Transcribe every one of the lines below word for word, keeping their order, spelling, and punctuation unchanged.

━━━ PROVIDED DATA

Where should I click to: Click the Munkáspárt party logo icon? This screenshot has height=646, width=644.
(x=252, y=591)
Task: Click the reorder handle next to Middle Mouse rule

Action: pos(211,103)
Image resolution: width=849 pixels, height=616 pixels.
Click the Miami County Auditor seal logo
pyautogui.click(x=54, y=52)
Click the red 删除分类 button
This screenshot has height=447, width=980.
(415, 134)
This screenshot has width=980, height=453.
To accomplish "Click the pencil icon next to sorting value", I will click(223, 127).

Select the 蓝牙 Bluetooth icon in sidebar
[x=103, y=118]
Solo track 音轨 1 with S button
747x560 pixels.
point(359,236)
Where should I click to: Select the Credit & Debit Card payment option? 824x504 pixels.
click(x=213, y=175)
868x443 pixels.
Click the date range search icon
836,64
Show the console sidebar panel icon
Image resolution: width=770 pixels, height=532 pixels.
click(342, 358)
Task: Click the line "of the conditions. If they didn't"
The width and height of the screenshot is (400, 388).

━━━━━━

ANSWER IN FULL:
Where should I click to: Click the Munkáspárt party logo icon? This screenshot has height=646, width=644.
(x=252, y=591)
Task: Click the reorder handle next to Middle Mouse rule

Action: pos(211,103)
Image resolution: width=849 pixels, height=616 pixels.
Click the Miami County Auditor seal logo
pyautogui.click(x=54, y=52)
Click the red 删除分类 button
This screenshot has height=447, width=980.
(415, 134)
This screenshot has width=980, height=453.
To accomplish "Click the pencil icon next to sorting value", I will click(223, 127).

Select the 蓝牙 Bluetooth icon in sidebar
[x=103, y=118]
Solo track 音轨 1 with S button
747x560 pixels.
point(359,236)
Where should I click to: Select the Credit & Debit Card payment option? 824x504 pixels.
click(x=213, y=175)
868x443 pixels.
Click the date range search icon
836,64
Show the console sidebar panel icon
Image resolution: width=770 pixels, height=532 pixels.
click(342, 358)
Task: Click the line "of the conditions. If they didn't"
The width and height of the screenshot is (400, 388).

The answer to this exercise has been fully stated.